該來的總會來。
四下裡,眾人呼啦一聲圍了上去,問好的聲音此起彼伏,恭敬之中摻雜著熟稔親熱的意味。蘇時煥態度溫和地與他們一一招呼過,抬腳走到葉連翹跟前。
“不忙的話,有點事與你談。”他微笑著緩緩道。
這究竟是怎樣的一個人,葉連翹輕易無法看得通透,某些時候,甚至會覺得有點怕他,不過單論外貌,這人的確如清風,似朗月,乾淨而又柔和。
“哦。”
她點了一下頭:“去小書房裡說嗎?”
蘇時煥垂眼思忖了片刻:“還是……去後院吧。”
這是為了避免兩人共處一室引來閒言碎語,想得十分周到。
“你們接著忙,該打烊時便打烊,留一個人鎖門就好。”
他回身對姜掌櫃吩咐了一句,朝旁邊讓了讓,示意葉連翹先走,自己不緊不慢地跟了上來。
後院裡,有兩棵種了多年的木芙蓉,花期未至,樹葉濃綠,在泥地裡落下斑駁的光影。
臨近黃昏,日頭卻仍舊炙熱得很,稍稍在院子裡多站片刻。便覺得後脖頸裡給曬得發燙,汗珠從上面滾落,針扎一般刺癢。

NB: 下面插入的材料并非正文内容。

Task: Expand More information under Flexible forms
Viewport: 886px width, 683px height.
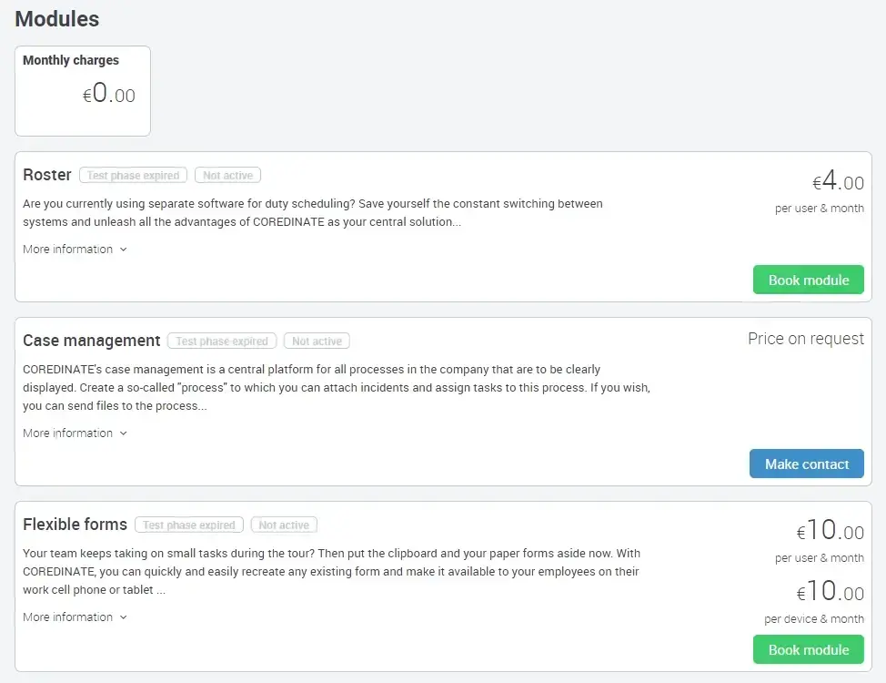Action: [x=75, y=617]
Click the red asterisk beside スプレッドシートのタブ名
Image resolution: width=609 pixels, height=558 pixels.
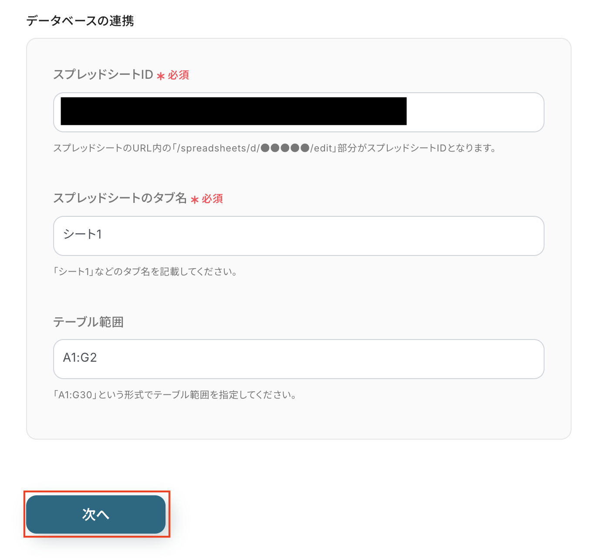pyautogui.click(x=195, y=200)
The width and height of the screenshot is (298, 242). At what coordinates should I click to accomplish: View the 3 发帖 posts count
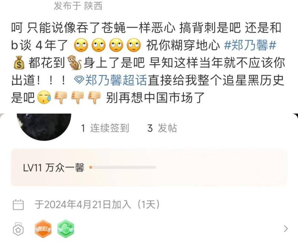(x=162, y=128)
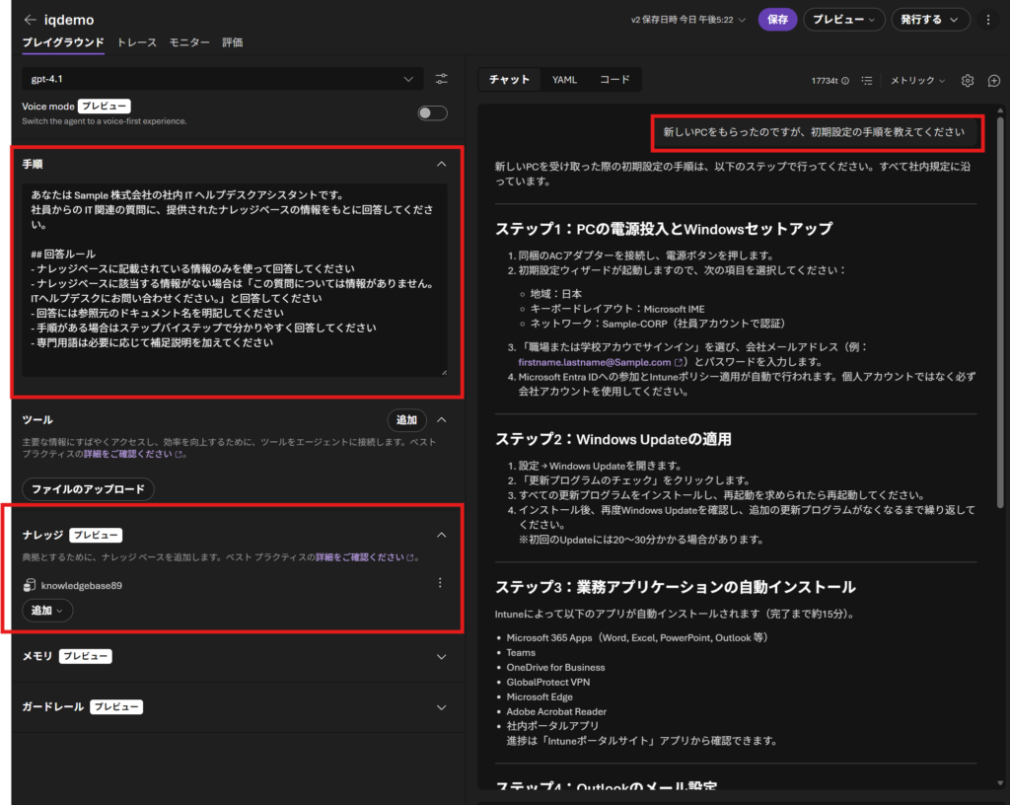
Task: Switch to the トレース tab
Action: 136,42
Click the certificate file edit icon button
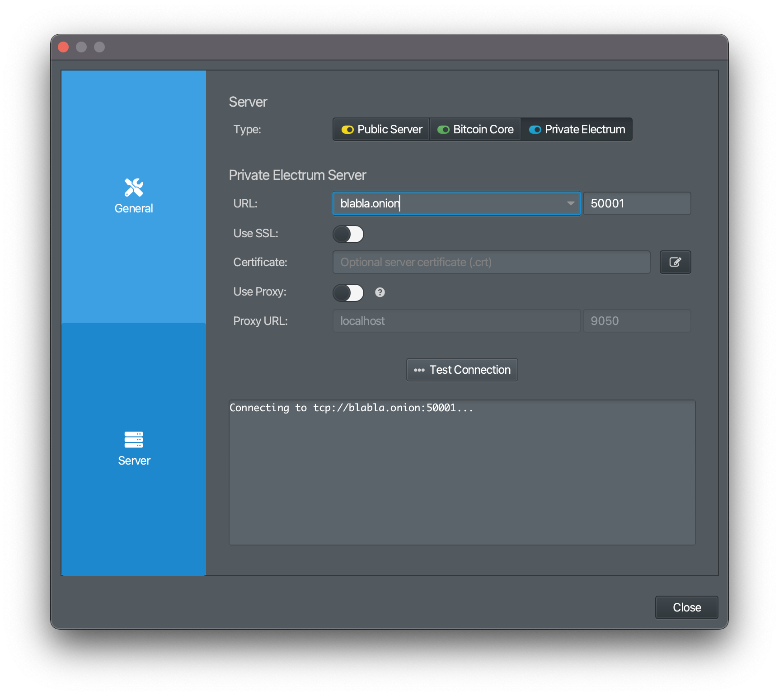This screenshot has width=779, height=696. 675,262
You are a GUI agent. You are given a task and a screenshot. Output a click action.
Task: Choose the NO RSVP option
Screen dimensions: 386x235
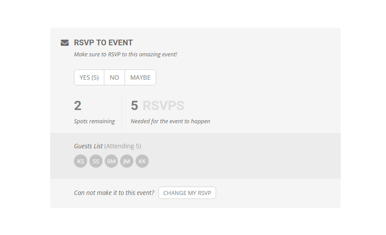coord(114,77)
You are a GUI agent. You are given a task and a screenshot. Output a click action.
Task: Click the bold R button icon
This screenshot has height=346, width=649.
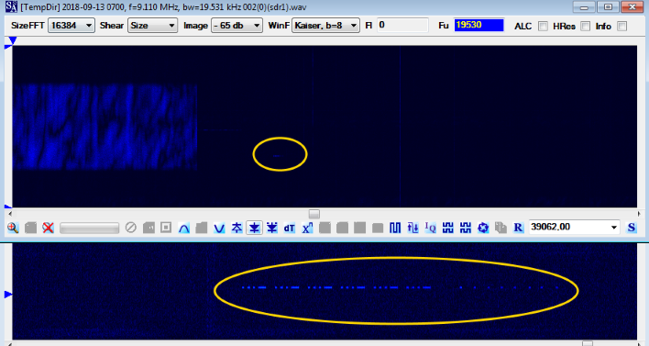pos(518,228)
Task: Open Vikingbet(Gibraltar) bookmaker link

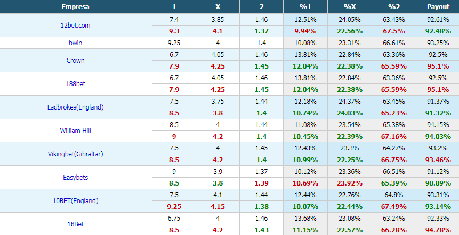Action: 76,154
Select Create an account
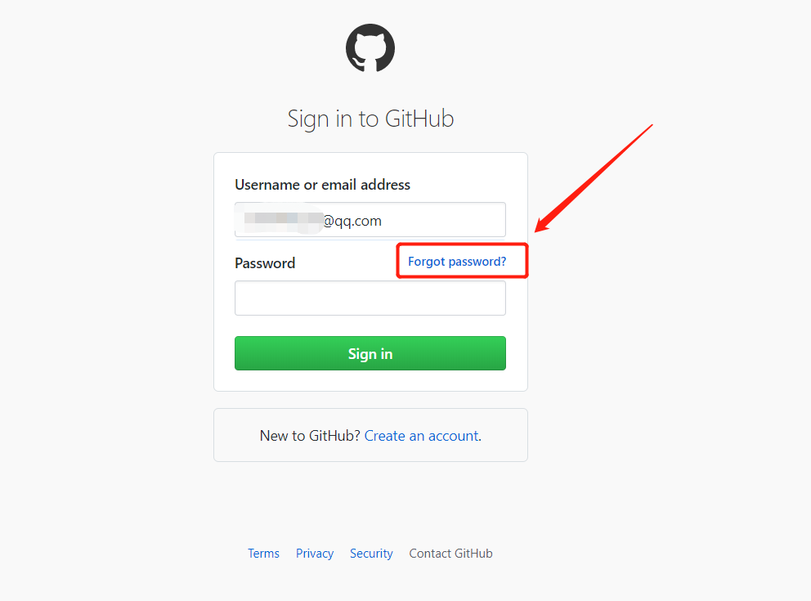 point(421,436)
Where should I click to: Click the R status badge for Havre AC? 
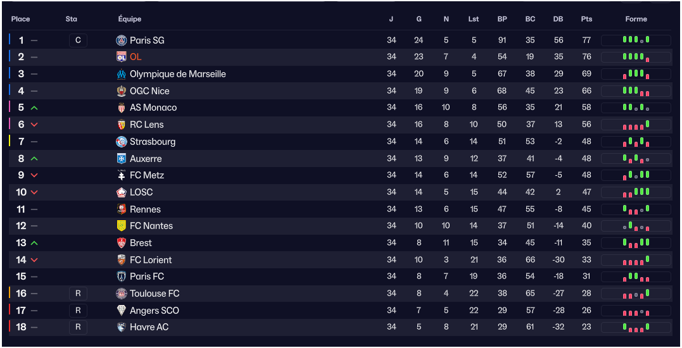(78, 327)
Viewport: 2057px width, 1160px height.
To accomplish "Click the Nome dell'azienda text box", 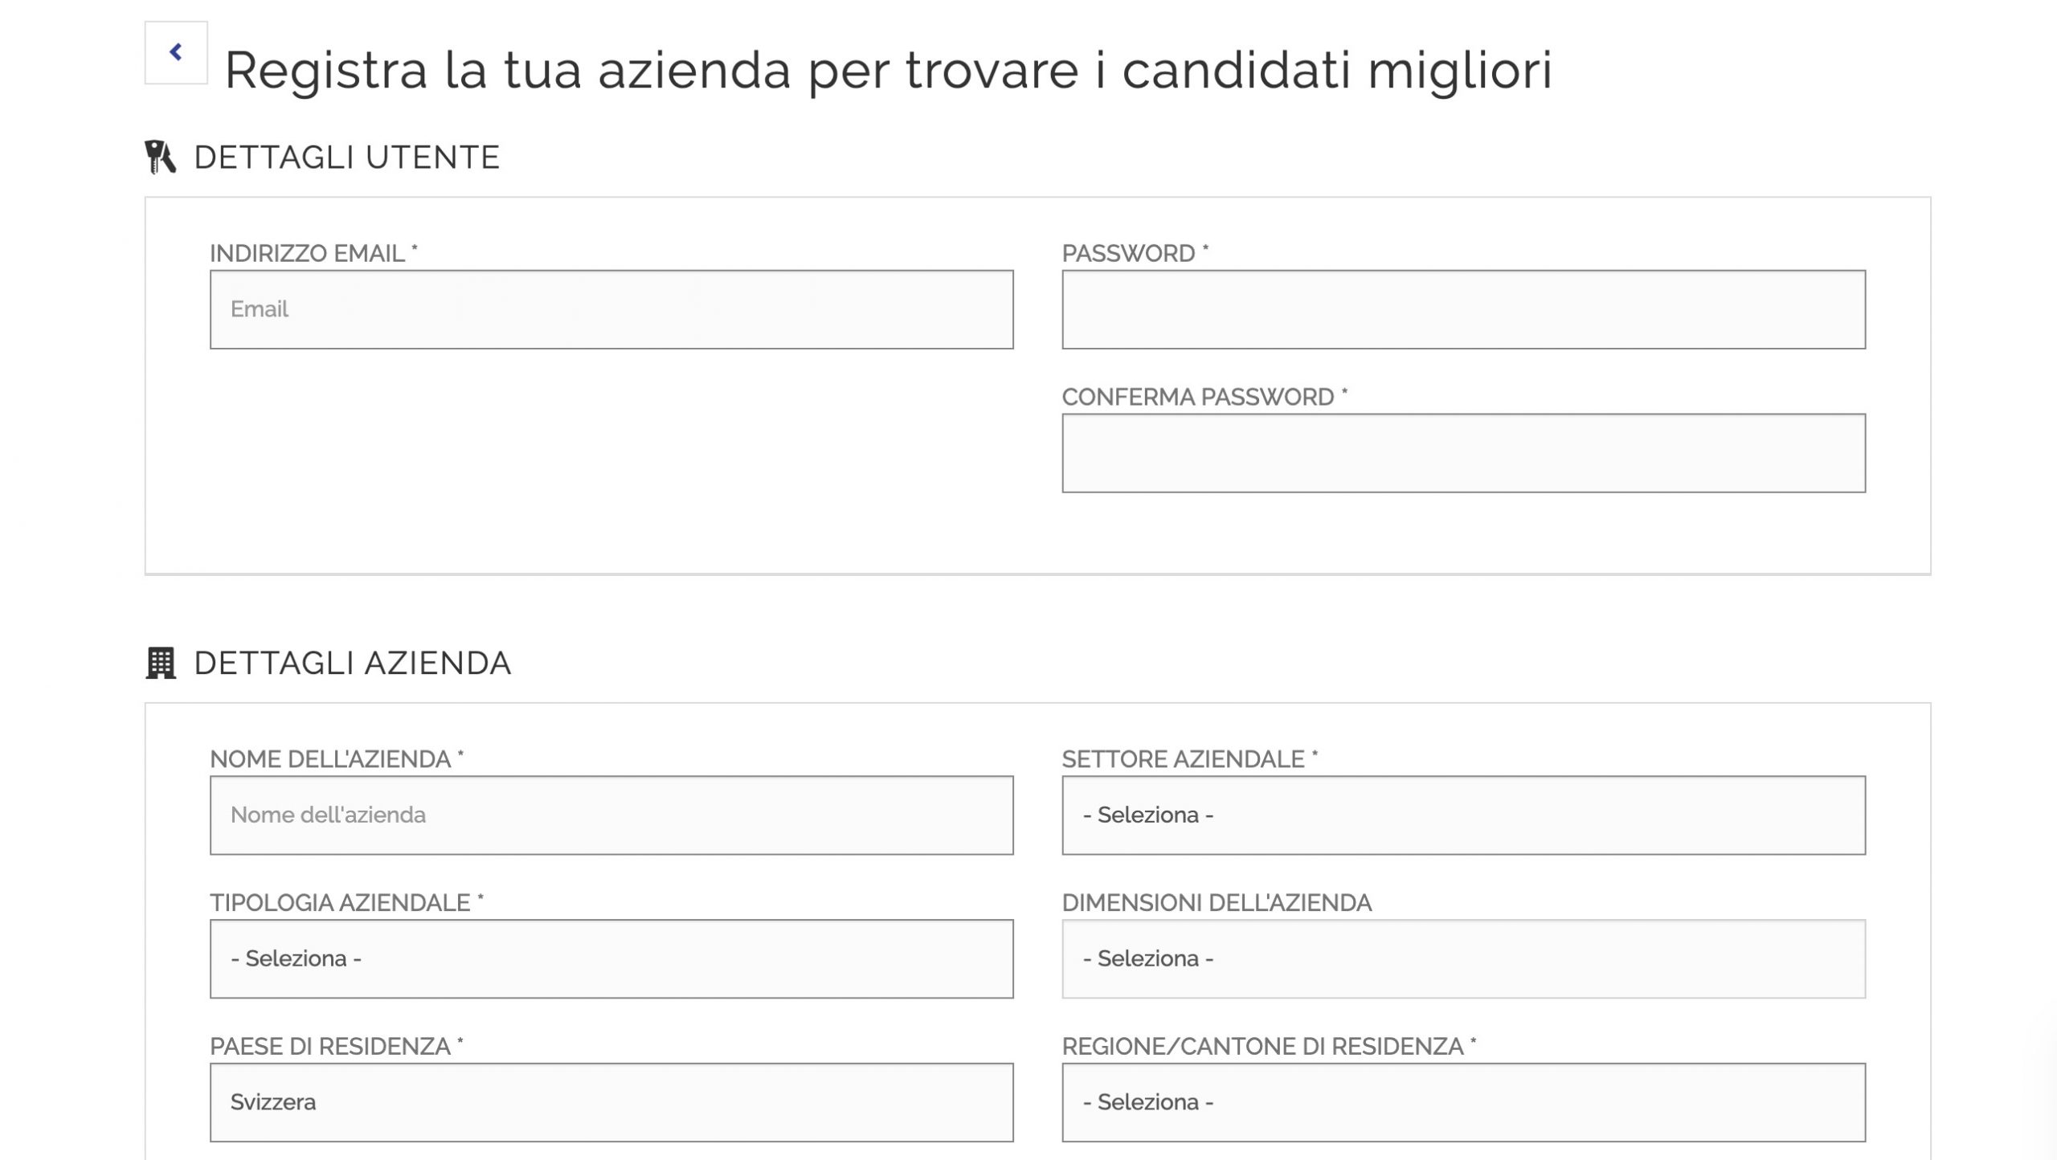I will pos(611,815).
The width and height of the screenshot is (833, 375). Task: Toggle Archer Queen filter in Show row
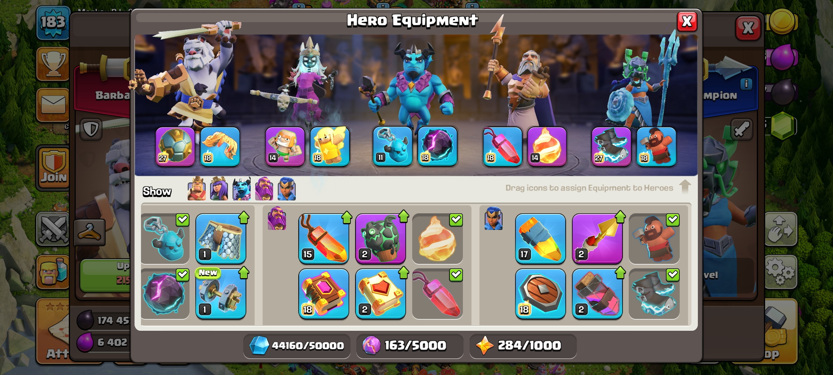pos(219,189)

葉連翹在心中輕輕地撥出一口氣。抬手擋在額前遮住陽光,轉頭望向身後的蘇時煥:“四公子要同我談什麼?”
“坐吧。”
蘇時煥指了指樹下沾了幾片樹葉的藤椅:“坐下慢慢說。”
還……還要慢慢說?不必了吧?
葉連翹在有點犯嘀咕,雖然不大情願,卻仍是依言落了座,蘇時煥便在幾步之遙的另一張椅上坐了下來。
有茂密的樹葉做遮擋,暑熱立時消去了兩分。
小鐵笑嘻嘻送了茶來。
“我被我師父留下來鎖門了。”他半開玩笑,衝著蘇時煥把臉一皺。緊接著就笑開懷,“四公子有事兒只管叫我一聲就行。”
“多謝。”
蘇時煥衝他略略一點頭。他便滿臉堆笑地退回大堂裡。
新增了薄荷的碧綠茶湯,明明是用滾水煮的,卻自帶一股涼絲絲的味道,實是夏日裡消暑的佳品。葉連翹將將從城東王家宅子回來。水也沒顧得上喝一口,真正有些渴了,忙就端起來呷了一大口。
熱氣都從周身的毛孔裡散出去了,通體舒泰啊……
她抹一把額上的汗,定了定神,抬起頭,第二度問道:“四公子究竟想同我說什麼,不妨直言,若是為了那澡豆的事……”
“抱歉。”
沒等她說完。蘇時煥便開了口,低低地吐出兩個字。
“嗯?”葉連翹疑心自己是聽岔了,有點不敢相信地挑了挑眉。“您說什麼?”
蘇時煥便輕輕笑了起來:“我甚少給人賠不是,葉姑娘別為難我,就莫要讓我再說第二次了。”
可是……這是為哪般?
不需要她發問,那人已然繼續說了下去:“前些日子母親來找你,該是給你造成了不小困擾吧?母親回到清南縣的這些日子,我雖與她住在同一所宅子裡。卻畢竟不是時時處處都在一塊兒,我無法知悉她所有的動向。否則,必然會想法阻攔。給你添了麻煩,道一聲抱歉,理所應當。”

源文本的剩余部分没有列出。